Meanwhile, Spratlan, who won the 2000 Pulitzer Prize in music for his own opera Life is a Dream, composed the instrumental and vocal music of the opera. Kallick describes his work and her electroacoustic music as ARCHITECT’s “two creative streams” that were woven together to create the final composition.

The first stream, the electroacoustic music, is more conceptual and is meant to represent the spatial sound world and the inner life of the protagonist, a character named Architect. The second, the sung and played music, drives the narrative and expresses the thoughts and emotions of the other characters.

That cast, noted Kallick, is a small one. The only characters joining the Architect are the Guide, the Engineer, the Healer, the Woman and the Trickster. “In my telling,” she explained in the opera’s booklet, “the Architect discovers his central vision among the ruins of Rome with the help of the Guide; he affirms his method and materials with the expertise of the Engineer; and he undertakes a great project in partnership with the Healer. The Woman is a constant muse, though her physical distance from the Architect provokes emotional turmoil for both. The Trickster uses the power of enchantment to steer the action throughout.”

Of course, they have yet to find out how an audience will receive the characters and story. Singers and musicians have workshopped ARCHITECT but have never performed it live. Professional audio recordings that were made over the course of three days in Buckley Recital Hall and then engineered by Judith Sherman, a major force in the world of classical recordings, make up the DVD that will be shown at the CFAF on Nov. 17.

And while opera purists may prefer to attend the eventual live performance of ARCHITECT, the video does feature another artistic element that only adds to the listening and viewing experience, said Kallick. Her former student Michiko Theurer ’11, a visual artist and musician, visited some Kahn buildings in Rome and then painted several watercolors. Theurer’s paintings, woven together with Final Cut software to highlight movement and changing light, are the main material for the DVD’s visual journey; they are set against the musical backdrop of ARCHITECT, as are some video clips shot by both Kallick and Theurer.

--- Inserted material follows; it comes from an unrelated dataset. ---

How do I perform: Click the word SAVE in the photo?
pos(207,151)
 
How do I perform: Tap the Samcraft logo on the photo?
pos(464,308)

Working with Theurer, Downey and Spratlan, said Kallick, made the project extra-special. “I wanted to collaborate with Michiko and John as well as Lew, because in our department, our students really are our colleagues,” she explained. “It was really just amazing working with them all. They all brought something different to the project.”

Her goal now is to see the opera performed live in the coming year. The hoped-for location? One of Kahn’s own buildings.